Brasil: O aspirador do Sul
O Brasil se tornou o principal importador de lácteos do Cone Sul. Dados da SECEX (Secretaria de Comércio Exterior) indicam que, entre janeiro e maio de 2025, as importações brasileiras de LPI cresceram 68% em comparação com o mesmo período de 2024, tendo Argentina e Uruguai como principais fornecedores.
A pressão dos custos de produção internos (combustíveis, milho, IVA), somada a condições climáticas adversas no sul do país, enfraqueceu a oferta local. Isso forçou a indústria brasileira a buscar leite estrangeiro para sustentar o abastecimento, impactando diretamente os preços internos e o planejamento industrial.
O termômetro global: O que observar a partir do Cone Sul?
O preço do LPI no leilão 382 do GDT (3 de junho de 2025) ficou em US$ 3.278 por tonelada, uma leve queda de 0,5% em relação ao evento anterior. Enquanto isso, a Argentina exporta abaixo dos US$ 2.800, e o Brasil importa por preços que variam entre US$ 2.950 e US$ 3.100, segundo informou o MilkPoint.
Essa divergência coloca em dúvida a aplicabilidade direta das referências do GDT para os contextos sul-americanos. Nesse cenário, a NZX continua sendo essencial como termômetro das expectativas globais, especialmente para operadores expostos a derivados e futuros. Mas, para entender o pulso específico do Sul, uma fonte se consolida como indispensável: o South Dairy Trade.
Lançado em 2022 pelo grupo Dairy Corp, o South Dairy Trade é o primeiro observatório regional especializado em preços e fluxos do comércio de lácteos sul-americano. Publica relatórios quinzenais com preços reais de exportação, volumes embarcados, destinos, contratos spot e movimentações logísticas de produtos como leite em pó, queijos, soro e concentrados proteicos.
Em 2024, por exemplo, documentou exportações uruguaias de mais de 209 mil toneladas para 71 destinos, com valor FOB próximo a US$ 739 milhões, destacando que 76% do valor veio do leite em pó integral.
Essa ferramenta complementa as referências internacionais com uma leitura precisa e constante do comportamento comercial do Cone Sul, sendo estratégica para traders, indústrias e governos que precisam antecipar tendências ou formular políticas comerciais.
A coexistência dessas ferramentas — uma de alcance global, outra de perfil financeiro e uma terceira focada na região — oferece ao setor uma visão mais completa, contextualizada e útil do mercado.
O Cone Sul pode definir preços globais?
Ainda não.

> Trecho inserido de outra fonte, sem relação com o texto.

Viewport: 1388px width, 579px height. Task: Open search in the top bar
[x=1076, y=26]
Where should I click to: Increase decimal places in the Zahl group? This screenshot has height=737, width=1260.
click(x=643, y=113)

Mas, se conseguir se consolidar como um bloco exportador flexível, diversificado e tecnificado, com maior integração logística e financeira, o Sul pode deixar de ser apenas tomador de preços e se transformar em um referencial global.
Essa é a conversa que o mercado deveria estar tendo hoje. E a NZX pode desempenhar um papel-chave ao conectar a lógica dos derivados, as estratégias de hedge e a inteligência de dados a uma região que está pronta para decolar.